▸ Selected extract:
## begin
Create Tumbling Window Trigger in Azure Data Factory ADF

Problem

In these series of posts, I am going to explore Azure Data Factory (ADF), compare its features against SQL Server Integration Services (SSIS) and show how to use it towards real-life data integration problems. In previous posts, we have explored ways to create pipelines to transfer data between on-premises machines and Azure and initiated the data transfer manually. In a production scenario, data flow jobs are usually initiated automatically, based on a certain schedule or in response to certain events. In this and the next few posts, we will be exploring the ways to automate pipeline executions.

Solution

Azure Data Factory Pipeline Parameters and Concurrency

Before we move further, I need to explain a couple pipeline concepts:

Pipeline concurrency - Pipeline concurrency is a setting which determines the number of instances of the same pipeline which are allowed to run in parallel. Obviously, the higher the value of the concurrency setting, the faster the upload could finish. However, this setting needs to be chosen wisely, as it may affect performance of your source, destination servers and could easily overload your network.
Pipeline parameters - Parameters allow pipelines to receive settings dynamically, using system variables or built-in ADF functions. Typically, parameters are being used to pass time slice settings from triggers to pipelines. In this exercise, we will add string parameters and pass the trigger's time range settings to this parameter, which will allow us to understand which time slices are being initiated from the trigger.

Here is how to add parameter to the pipeline we created in earlier posts:

Open the 'Open & Author' window for ADF, select 'SQL_ASQL_PL' pipeline under 'Pipelines' tab, switch to 'Parameters' tab, use '+New' button to add a new parameter.
Assign the name (I've named it as 'StartDt') to the parameter and select appropriate data type. Parameters can be string, integer, float and other types, please see the below screenshot for the available options:

Azure Data Factory Triggers

ADF v2 has introduced a concept of triggers as a way to automate pipeline executions. Triggers represent a unit of processing that determines when a pipeline execution needs to be initiated. The same pipeline could be kicked-off more than once and each execution of it would have its own run ID. Pipelines and triggers have a many-to-many relationship. Multiple triggers can kick-off a single pipeline, or a single trigger can kick off multiple pipelines. Here is the list of different trigger types available in ADF:

Tumbling window triggers - Tumbling window trigger is a type of trigger that fires at periodic time intervals from a specified start time. Tumbling windows are a series of fixed-sized, non-overlapping and contiguous time intervals. It is important to remember that tumbling window triggers can be configured to initiate past and future dated loads. A tumbling window trigger has a one-to-one relationship with a pipeline and can only reference a single pipeline.
## end
▸ Problem statement: Reproduce word for word the part of the Azure Data Factory trigger post that starts with "Open the 'Open" and goes on through "a new parameter.".

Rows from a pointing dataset
## begin
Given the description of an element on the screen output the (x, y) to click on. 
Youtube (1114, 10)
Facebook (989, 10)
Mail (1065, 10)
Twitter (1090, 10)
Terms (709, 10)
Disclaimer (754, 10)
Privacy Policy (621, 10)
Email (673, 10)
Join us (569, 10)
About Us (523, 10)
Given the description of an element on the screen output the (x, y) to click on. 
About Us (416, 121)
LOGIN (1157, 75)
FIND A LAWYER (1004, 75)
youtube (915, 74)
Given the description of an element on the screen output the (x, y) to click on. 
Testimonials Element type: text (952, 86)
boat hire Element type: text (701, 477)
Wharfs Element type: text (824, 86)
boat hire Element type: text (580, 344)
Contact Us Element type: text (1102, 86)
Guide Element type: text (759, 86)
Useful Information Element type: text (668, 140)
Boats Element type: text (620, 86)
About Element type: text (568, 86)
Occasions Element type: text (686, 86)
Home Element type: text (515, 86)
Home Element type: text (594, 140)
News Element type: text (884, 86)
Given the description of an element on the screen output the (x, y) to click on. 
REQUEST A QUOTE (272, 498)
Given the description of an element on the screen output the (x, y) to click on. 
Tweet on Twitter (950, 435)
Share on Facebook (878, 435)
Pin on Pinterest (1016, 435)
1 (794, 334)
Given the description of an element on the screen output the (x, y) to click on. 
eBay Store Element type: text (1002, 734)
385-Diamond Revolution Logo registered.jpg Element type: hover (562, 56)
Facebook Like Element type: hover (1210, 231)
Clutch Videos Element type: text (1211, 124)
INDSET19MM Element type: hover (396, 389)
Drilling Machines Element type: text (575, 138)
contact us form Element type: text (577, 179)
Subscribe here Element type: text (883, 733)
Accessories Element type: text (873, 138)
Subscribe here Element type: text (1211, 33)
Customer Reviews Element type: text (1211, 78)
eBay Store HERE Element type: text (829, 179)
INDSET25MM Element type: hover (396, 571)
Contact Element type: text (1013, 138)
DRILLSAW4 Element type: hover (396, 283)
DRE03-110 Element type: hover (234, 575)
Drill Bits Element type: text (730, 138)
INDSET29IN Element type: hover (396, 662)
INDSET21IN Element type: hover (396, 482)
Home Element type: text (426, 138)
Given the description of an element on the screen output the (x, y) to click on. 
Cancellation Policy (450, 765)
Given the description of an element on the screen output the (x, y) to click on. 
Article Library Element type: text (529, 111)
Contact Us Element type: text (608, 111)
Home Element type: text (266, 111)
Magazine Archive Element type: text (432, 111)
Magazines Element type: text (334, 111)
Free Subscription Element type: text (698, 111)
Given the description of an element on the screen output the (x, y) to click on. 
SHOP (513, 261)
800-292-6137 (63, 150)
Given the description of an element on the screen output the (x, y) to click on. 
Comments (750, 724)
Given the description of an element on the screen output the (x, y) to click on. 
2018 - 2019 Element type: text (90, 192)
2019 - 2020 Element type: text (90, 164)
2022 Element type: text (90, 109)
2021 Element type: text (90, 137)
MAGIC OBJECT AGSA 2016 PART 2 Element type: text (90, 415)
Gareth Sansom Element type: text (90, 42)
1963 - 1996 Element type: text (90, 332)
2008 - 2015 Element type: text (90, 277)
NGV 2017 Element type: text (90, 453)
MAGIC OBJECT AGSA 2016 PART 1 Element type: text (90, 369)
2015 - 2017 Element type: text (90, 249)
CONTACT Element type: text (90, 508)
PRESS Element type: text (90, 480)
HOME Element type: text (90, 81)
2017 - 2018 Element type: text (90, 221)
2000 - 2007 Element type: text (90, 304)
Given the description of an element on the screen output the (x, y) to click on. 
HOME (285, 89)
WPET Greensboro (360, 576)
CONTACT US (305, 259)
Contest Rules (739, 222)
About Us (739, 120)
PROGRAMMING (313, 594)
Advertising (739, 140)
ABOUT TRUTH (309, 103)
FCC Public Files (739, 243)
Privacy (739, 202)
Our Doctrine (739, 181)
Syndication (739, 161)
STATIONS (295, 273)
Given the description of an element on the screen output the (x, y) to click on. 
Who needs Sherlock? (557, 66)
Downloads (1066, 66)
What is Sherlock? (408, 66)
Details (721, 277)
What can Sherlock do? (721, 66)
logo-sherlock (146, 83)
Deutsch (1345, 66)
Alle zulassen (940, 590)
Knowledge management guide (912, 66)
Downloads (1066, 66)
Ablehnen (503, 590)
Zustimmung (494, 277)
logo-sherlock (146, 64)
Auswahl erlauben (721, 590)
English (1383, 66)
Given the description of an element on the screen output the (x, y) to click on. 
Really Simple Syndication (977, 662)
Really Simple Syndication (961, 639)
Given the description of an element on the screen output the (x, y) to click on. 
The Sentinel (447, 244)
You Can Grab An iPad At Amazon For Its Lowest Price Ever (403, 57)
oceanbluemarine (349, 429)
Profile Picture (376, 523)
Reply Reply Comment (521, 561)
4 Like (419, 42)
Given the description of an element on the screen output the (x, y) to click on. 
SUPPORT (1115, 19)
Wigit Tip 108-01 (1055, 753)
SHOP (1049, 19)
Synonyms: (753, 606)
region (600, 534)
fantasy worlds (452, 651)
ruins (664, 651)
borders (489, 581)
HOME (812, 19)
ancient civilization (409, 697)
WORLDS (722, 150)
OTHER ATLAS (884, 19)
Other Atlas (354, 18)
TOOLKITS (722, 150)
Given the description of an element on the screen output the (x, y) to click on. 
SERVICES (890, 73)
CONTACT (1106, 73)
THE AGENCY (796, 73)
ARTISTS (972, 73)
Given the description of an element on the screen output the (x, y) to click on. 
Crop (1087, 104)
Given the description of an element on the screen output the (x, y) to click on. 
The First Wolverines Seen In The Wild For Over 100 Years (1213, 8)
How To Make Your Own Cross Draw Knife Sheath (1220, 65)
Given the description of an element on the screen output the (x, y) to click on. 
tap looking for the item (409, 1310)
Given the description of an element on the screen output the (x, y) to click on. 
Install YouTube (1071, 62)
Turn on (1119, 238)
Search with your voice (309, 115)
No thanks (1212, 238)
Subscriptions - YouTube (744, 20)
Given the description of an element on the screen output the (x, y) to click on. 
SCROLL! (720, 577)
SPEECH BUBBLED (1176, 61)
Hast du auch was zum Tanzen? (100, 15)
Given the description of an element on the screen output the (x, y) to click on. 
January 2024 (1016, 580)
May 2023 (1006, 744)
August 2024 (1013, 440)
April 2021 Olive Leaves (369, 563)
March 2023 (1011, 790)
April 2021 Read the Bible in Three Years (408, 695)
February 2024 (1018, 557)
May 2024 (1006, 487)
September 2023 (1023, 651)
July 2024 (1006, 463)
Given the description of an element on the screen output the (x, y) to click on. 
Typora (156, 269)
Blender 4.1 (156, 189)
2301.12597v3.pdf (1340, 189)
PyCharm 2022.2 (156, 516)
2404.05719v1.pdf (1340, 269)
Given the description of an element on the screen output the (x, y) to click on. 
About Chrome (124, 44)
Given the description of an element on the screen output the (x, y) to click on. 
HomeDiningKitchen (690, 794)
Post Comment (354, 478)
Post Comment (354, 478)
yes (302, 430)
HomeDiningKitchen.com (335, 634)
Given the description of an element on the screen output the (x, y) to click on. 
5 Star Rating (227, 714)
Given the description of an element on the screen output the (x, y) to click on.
## end
▸ Solved exercise:
Open the 'Open & Author' window for ADF, select 'SQL_ASQL_PL' pipeline under 'Pipelines' tab, switch to 'Parameters' tab, use '+New' button to add a new parameter.